No me pude despedir. Las noticias horrendas llegaron en plena estadía en La Rioja en busca de una alegría que también iba a ser para ellos. Y la vorágine, el día a día, genera que uno adormezca los sentimientos cuando hay que seguir obligado, cuando no se puede parar a pensar, a meditar, a llorar.
Fue julio un mes de contrastes para el básquet rosarino, porque trajo la enorme alegría del ascenso de Provincial a la Liga Argentina, pero dejó pérdidas irreparables, tan profundas que dejarán por siempre una cicatriz, una huella de dolor que, aunque el tiempo intente aplacar, permanecerá en la memoria.
Claro que la vida le da a muchos la virtud de transformar ese recuerdo en una mueca de felicidad, en apostar a los momentos de plenitud para escaparle a las ausencias y realizar esa metamorfosis que transforma el dolor en homenaje.
Las muertes de Nico Funes y el Negro Arcari generaron tanta sorpresa como desconsuelo en el básquet de la ciudad, pero cada una de las acciones que los clubes realizan en su memoria no sólo reconfortan a sus familias, sino que interpelan a todos y nos dan la chance de atravesar el duelo como se debe, como se siente.
En este caso es escribiendo, contra todo principio, en primera persona, para recordar a ese entrerriano amable que a pesar de luchar una pelea casi imposible, lo hizo con la fe y la pasión que le puso al básquet en cada uno de los roles que ocupó, nunca escatimó esfuerzo y se mantuvo hasta último momento cerca del proyecto que soñó e impulsó en Central. Ese abrazo en el Cruce, ese festejo del ascenso, esas lágrimas de alegría y dolor, esos sueños compartidos, esa familia que gozaba y sufría al mismo tiempo, en sentimientos que sólo pueden comprender los que los atraviesan, pero que de tan sólo imaginarlos erizan la piel.
Y como no evocar al querido Negro, el tipo de la sonrisa permanente, ese amante del básquet de la vieja escuela, del club, de los amigos, de los jugadores hechos en casa. Generoso en su rol de jugador, de entrenador o en el menos conocido puesto de comentarista radial, en los que nunca negó un consejo, una mano.

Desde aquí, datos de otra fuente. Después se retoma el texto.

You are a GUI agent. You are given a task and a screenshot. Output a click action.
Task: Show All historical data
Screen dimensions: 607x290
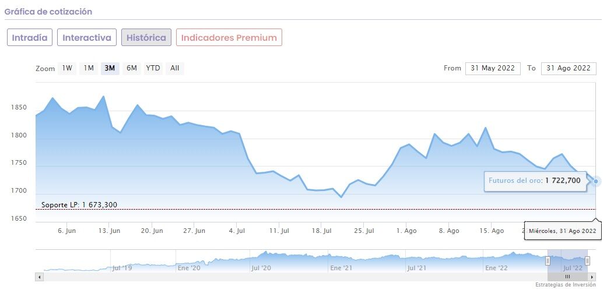174,68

El recuerdo es siempre con sus pibes, hoy hombres, ayer indómitos niños que revolucionaban cada partido o transmisión a pura travesura cuando llegaban con su viejo.
Charlamos hace un tiempo en la tribuna de Náutico. Jugaba su nieta y le brillaban los ojos. Hoy esa charla me sabe a poco, a nada, y será uno de los tantos arrepentimientos que sumamos cuando ya son inexorables.
El homenaje de Alba Argentina de Maciel, el de Central, el de cada uno que los quería, apreciaba, permiten acercarnos otra vez, a que nos duela, pero también para comenzar a sanar y a extrañarlos con una sonrisa.